Advertisement Close

Lebanese Poet Haddad Pushes Boundaries on Erotica

posted on: Sep 14, 2010

Joumana Haddad, the editor of an erotic Arabic-language magazine and author of a new book that challenges sexual taboos in the Arab world, is drawing praise and death threats alike.

The Lebanese writer and poet publishes Jasad – Arabic for body – a glossy quarterly that deals with eroticism and body-culture.

Published since December 2008, Jasad’s articles range from violence in relationships to voyeurism and masturbation.
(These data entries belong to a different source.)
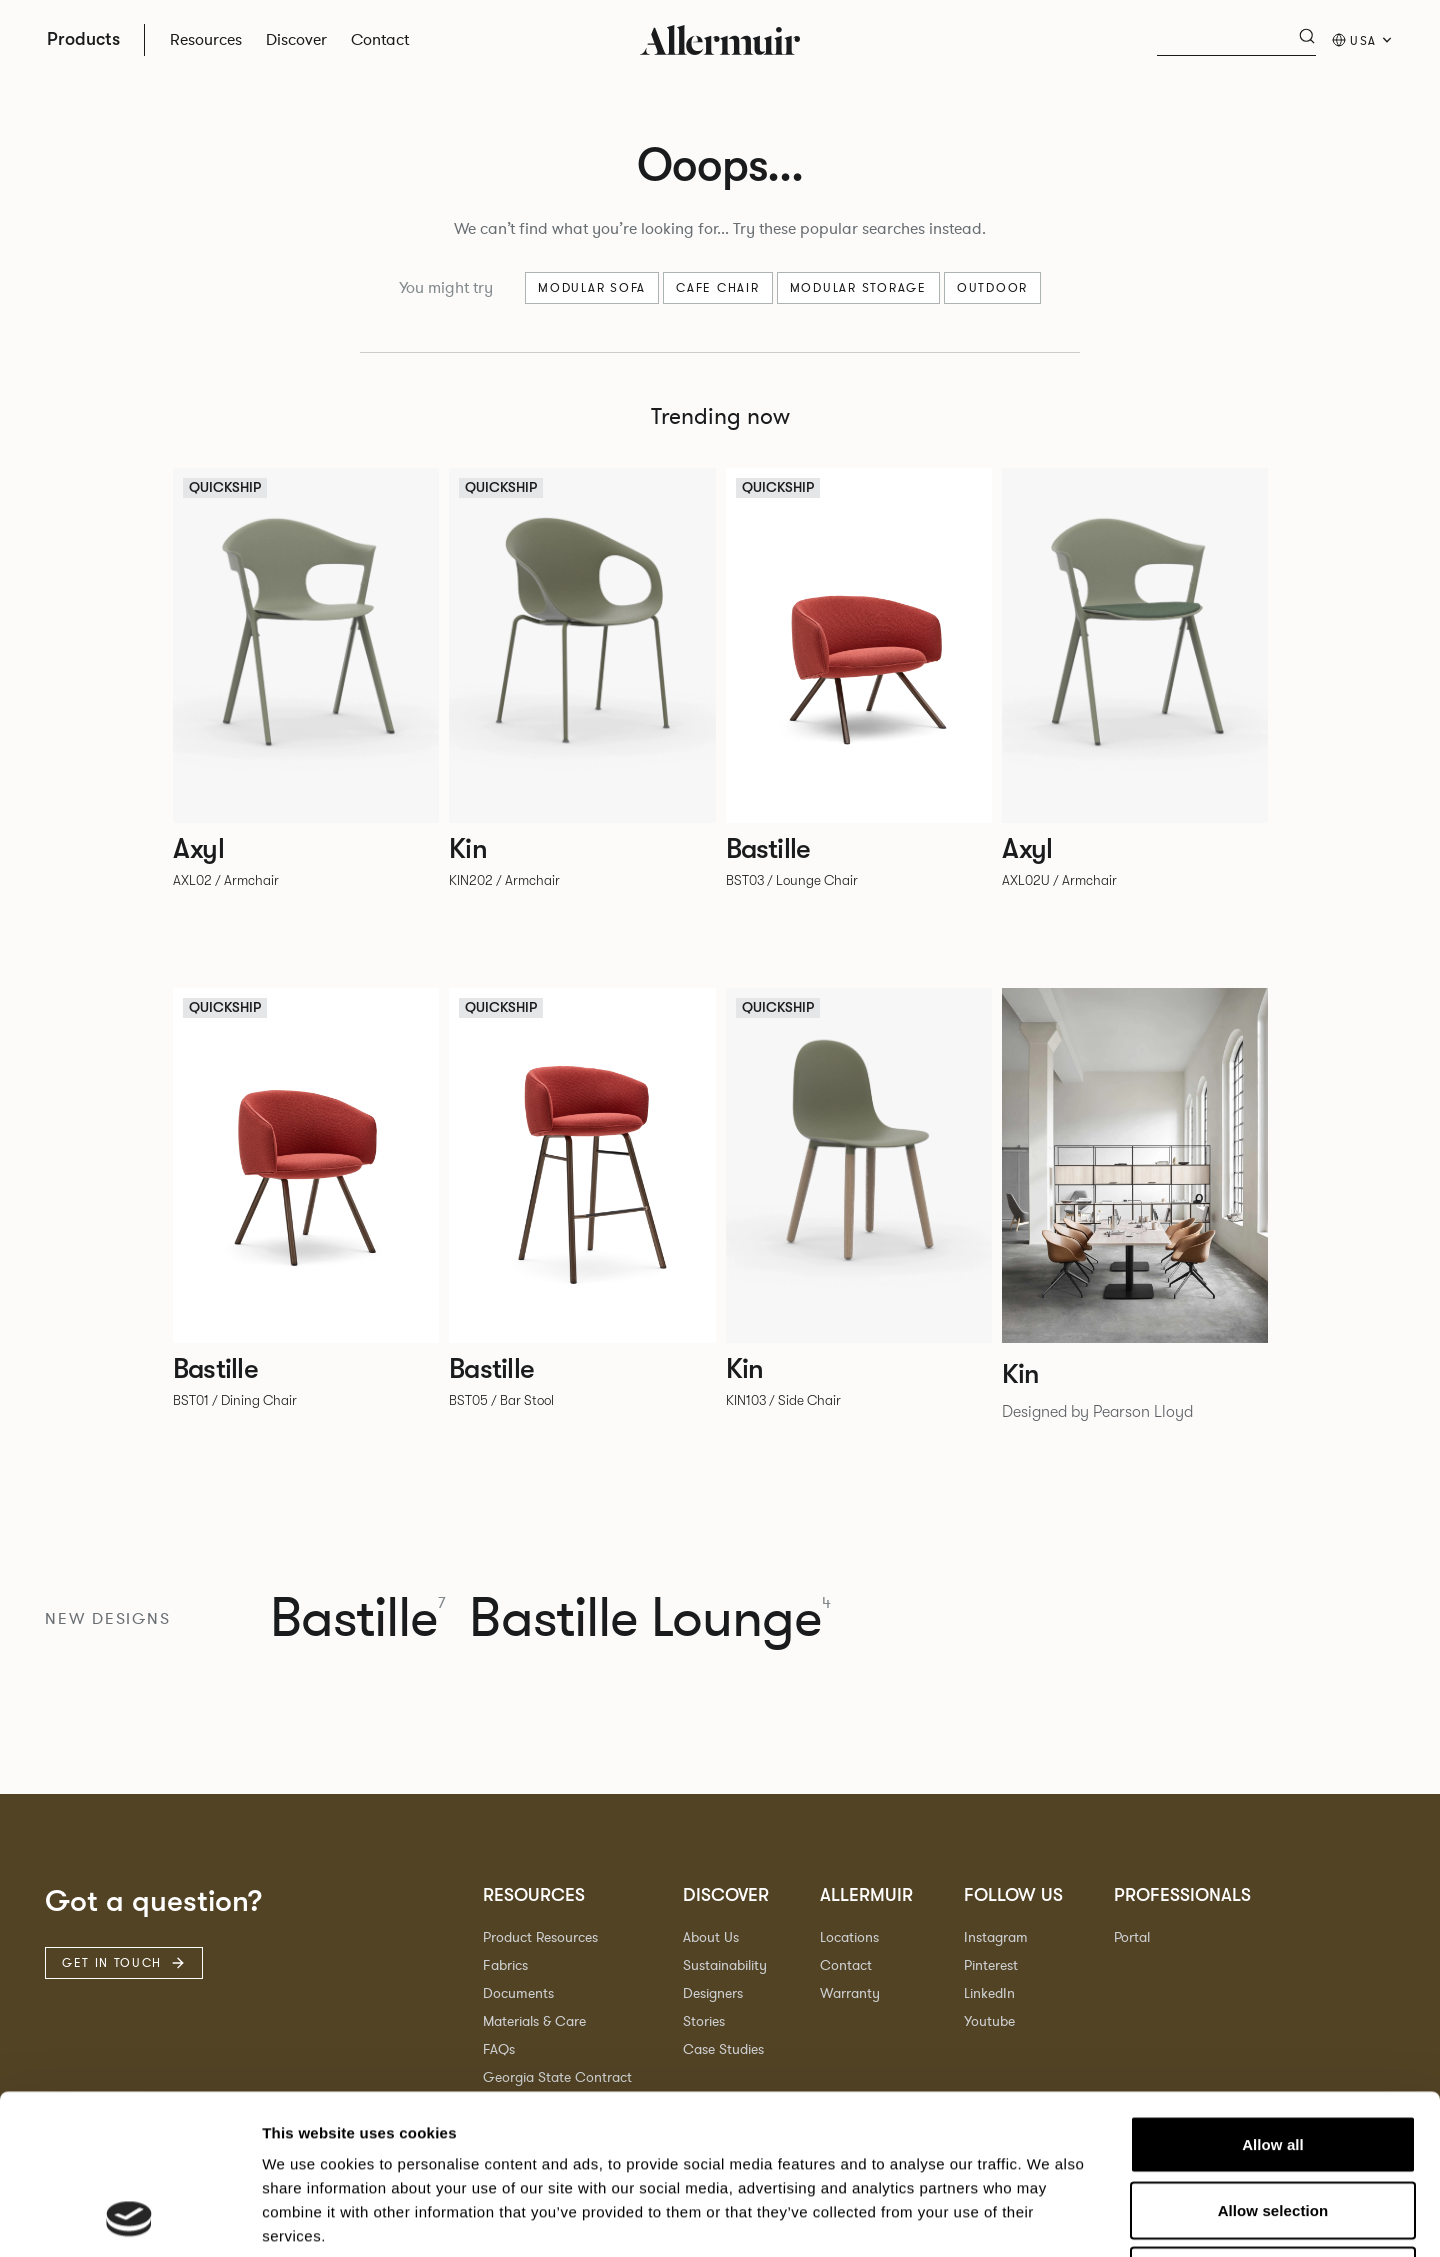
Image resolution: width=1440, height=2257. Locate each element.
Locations (849, 1937)
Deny (1272, 2125)
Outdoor (992, 288)
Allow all (1273, 1994)
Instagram (996, 1937)
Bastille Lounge (650, 1619)
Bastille (357, 1619)
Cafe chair (718, 288)
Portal (1132, 1937)
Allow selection (1273, 2060)
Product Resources (540, 1937)
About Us (711, 1937)
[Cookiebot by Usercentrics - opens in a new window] (129, 2218)
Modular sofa (592, 288)
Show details (1049, 2217)
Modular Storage (858, 288)
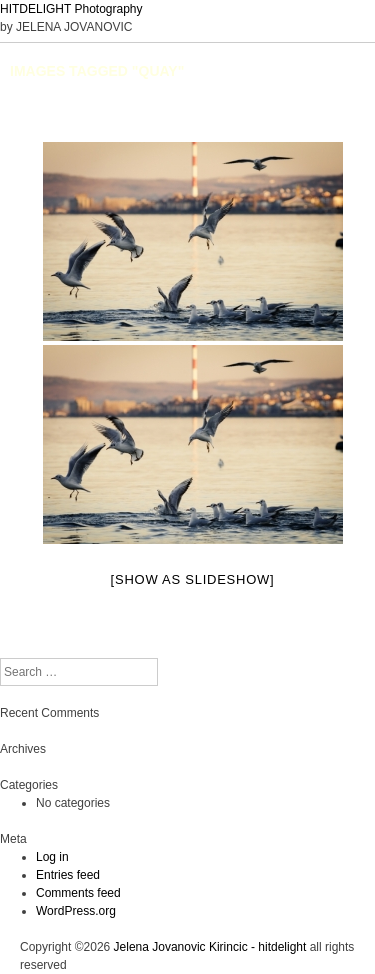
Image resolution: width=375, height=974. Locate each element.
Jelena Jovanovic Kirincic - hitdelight (210, 947)
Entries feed (68, 875)
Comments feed (78, 893)
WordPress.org (76, 911)
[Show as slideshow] (193, 579)
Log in (52, 857)
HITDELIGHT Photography (71, 9)
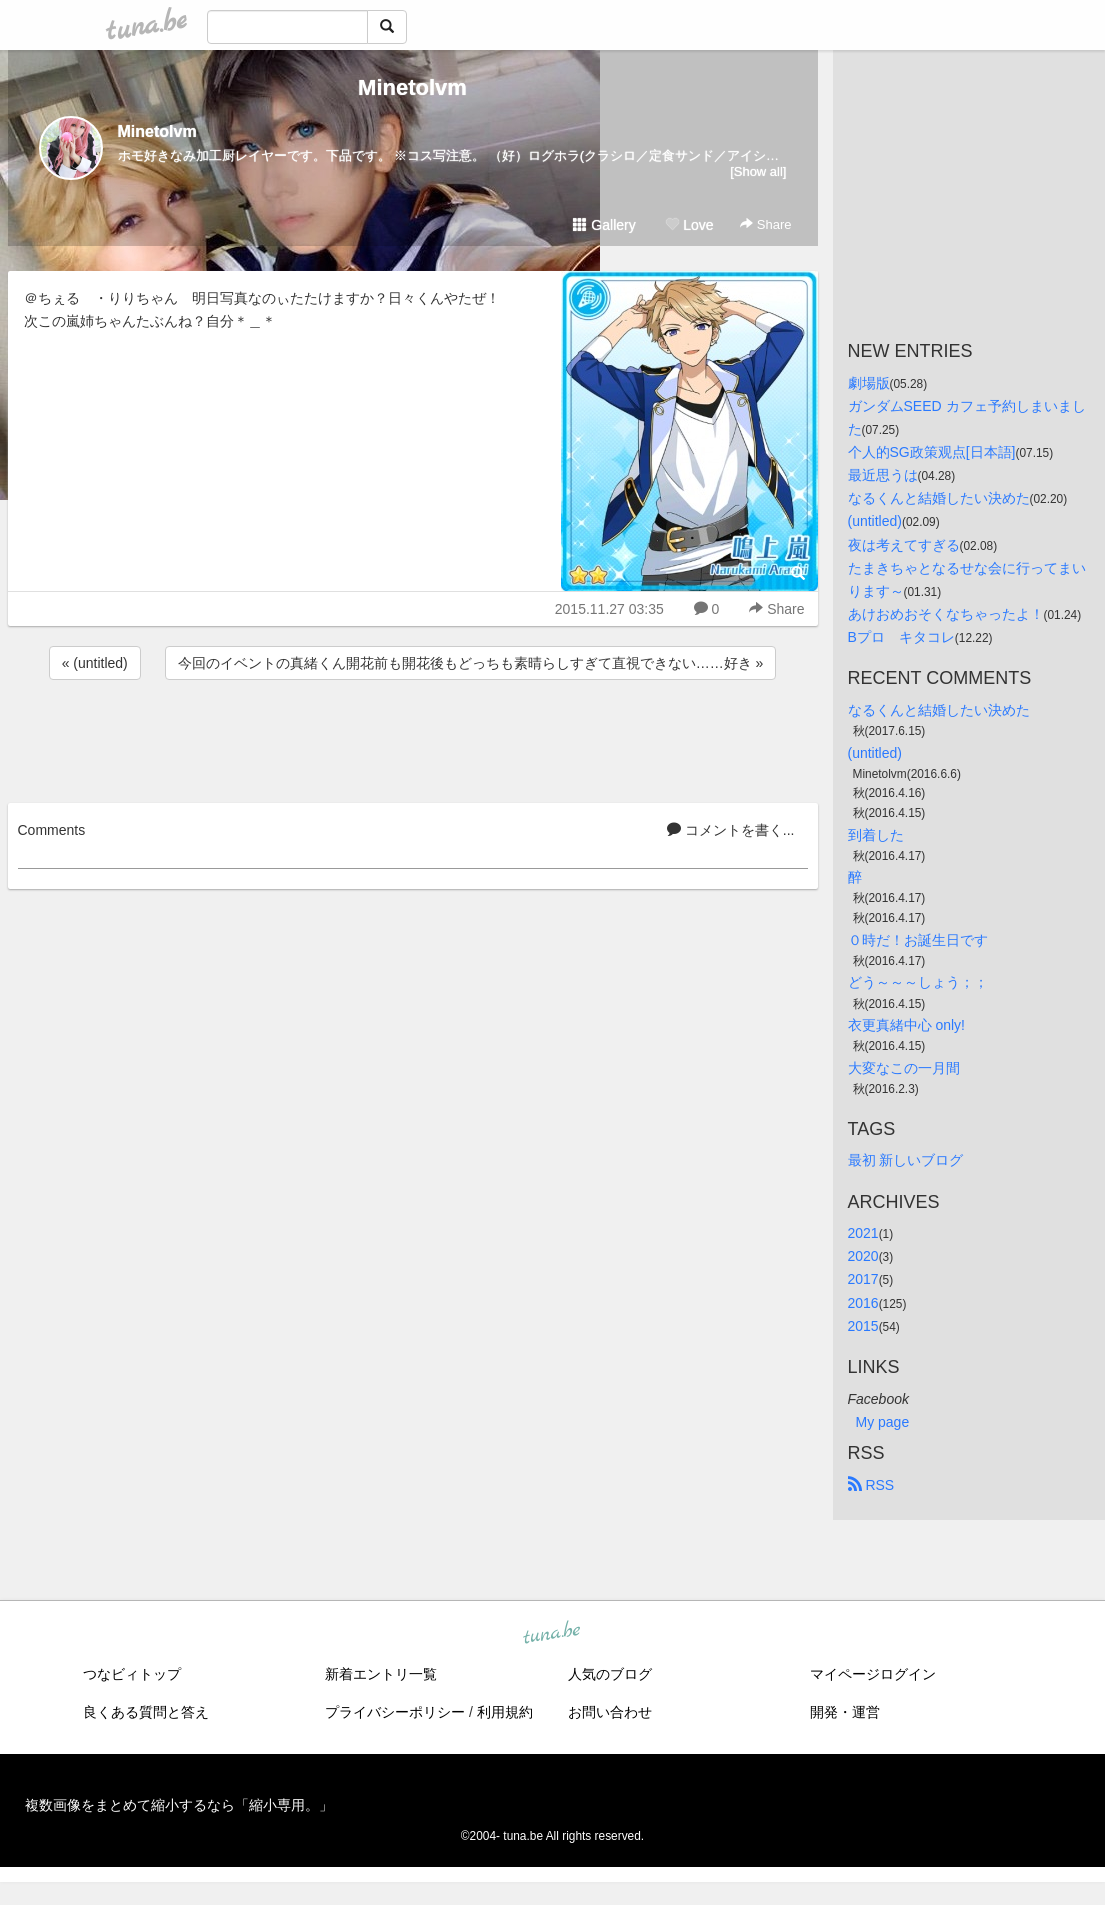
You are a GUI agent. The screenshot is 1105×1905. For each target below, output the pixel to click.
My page (883, 1422)
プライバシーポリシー (395, 1712)
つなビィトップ (132, 1674)
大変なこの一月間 (904, 1068)
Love (689, 225)
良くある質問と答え (146, 1712)
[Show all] (758, 171)
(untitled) (875, 521)
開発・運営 (845, 1712)
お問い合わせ (610, 1712)
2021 (863, 1233)
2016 (863, 1303)
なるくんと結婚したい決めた (939, 498)
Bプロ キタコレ (901, 637)
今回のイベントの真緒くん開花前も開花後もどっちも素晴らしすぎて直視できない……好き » (471, 663)
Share (765, 224)
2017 (863, 1279)
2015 (863, 1326)
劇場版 (869, 383)
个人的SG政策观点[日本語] (932, 452)
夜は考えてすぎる (904, 545)
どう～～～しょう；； (918, 982)
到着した (876, 835)
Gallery (604, 225)
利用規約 (505, 1712)
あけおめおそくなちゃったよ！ (946, 614)
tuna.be (552, 1633)
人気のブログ (610, 1674)
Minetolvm (412, 87)
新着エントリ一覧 (381, 1674)
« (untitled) (95, 663)
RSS (871, 1485)
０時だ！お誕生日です (918, 940)
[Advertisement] (413, 738)
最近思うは (883, 475)
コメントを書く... (731, 830)
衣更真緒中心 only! (906, 1025)
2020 (863, 1256)
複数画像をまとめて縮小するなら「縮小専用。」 (179, 1805)
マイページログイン (873, 1674)
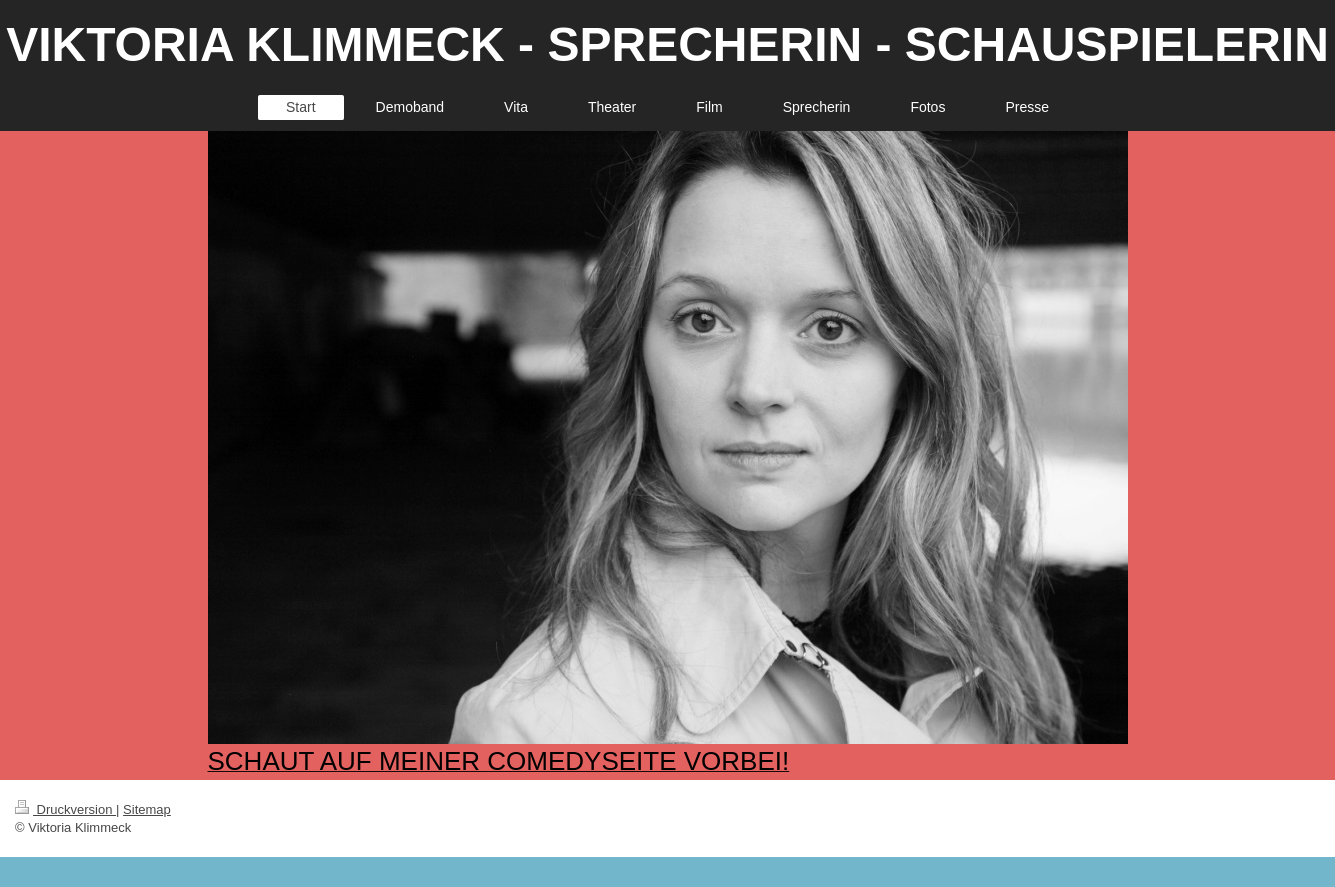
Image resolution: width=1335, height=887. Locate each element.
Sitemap (147, 809)
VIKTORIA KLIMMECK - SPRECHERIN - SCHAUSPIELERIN (667, 44)
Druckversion (65, 809)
Her works have been opposed by Muslims and Christian groups alike, but Ms Haddad says she will not be silenced.

“When I started doing Jasad, I started receiving a lot of hate mail and threats,” she told the BBC World Service in a recent interview.

“I didn’t want to be intimidated and compelled to stop doing what I was convinced I needed to do,” she says. “I just kept on doing it.”

She has been described by some as the Carrie Bradshaw of Beirut – in reference to the main character from Sex and the City – but says the purpose of her work is not to emulate the West.

“I don’t think this is Western,” she says, “I get feedback from women all over the Arab world telling me how great it is to read this magazine.”

‘Angry woman’

Ms Haddad, who grew up in a conservative Christian family in Lebanon, says the main image of an Arab woman in the West is the one of the victim, “the one who doesn’t have any decision over her body, her life.”

Publication of Jasad had evoked strong criticism But that should not be the only image of an Arab woman in the world, she argues.

“Even though that image does exist,” she says, there is also another Arab woman who is liberated and emancipated, “and she represents the hope for the first one.”

Ms Haddad, first began publishing her work when she was in her mid-20s, first in French and then in Arabic.

She launched Jasad two years ago, and says the magazine is read by a wide range of people despite the taboo of sex in the Arab world.

It has the obvious readership, “the people who are not embarrassed to buy it in front of everybody else,” and what she calls the background readership – people who attack it in public, and read it in secret.

Even though the material is controversial, Ms Haddad insists that they must be written by Arabic writers using their real names.

“I do not accept fake names,” she says.

Church and mosque

Her latest book, I killed Scheherazade: Confessions of an Angry Arab Woman, takes aim at Middle Eastern women themselves – for not doing enough to fight for their rights.

Even in her home country of Lebanon, where many women dress more freely than in other Arab countries and can go out at night, Ms Haddad says there is still a lot of discrimination.

“Women have to be very careful about not falling into that trap of superficial freedom,” she warns.

Ms Haddad sees confrontation, not capitulation, as the key to women’s advancement.

“This is why I attacked the image of Scheherazade [in my book],” she says, referring to the queen at the centre of the age-old stories contained in A Thousand and One Nights.

“[Scheherazade] negotiated with the man [the king]. She told him: ‘I’ll tell you a story each night, and you let me stay alive’.

“The woman is sometimes the worst accomplice against herself,” she says.

Ms Haddad says her book aims to reflect the real dilemmas of women in Arab societies.

But her work has received almost the same number of complaints from various Christian churches as it has from Shia and Sunni Muslim groups, she says.

“I think we underestimate the power of the Church. There is a lot of discrimination in the Church and I talk about it in the book,” she tells the BBC.

“Christianity, as far as I am concerned, is not that different from Islam.

“I’m convinced that religion in general is one of the worst enemies of women’s emancipation,” she adds.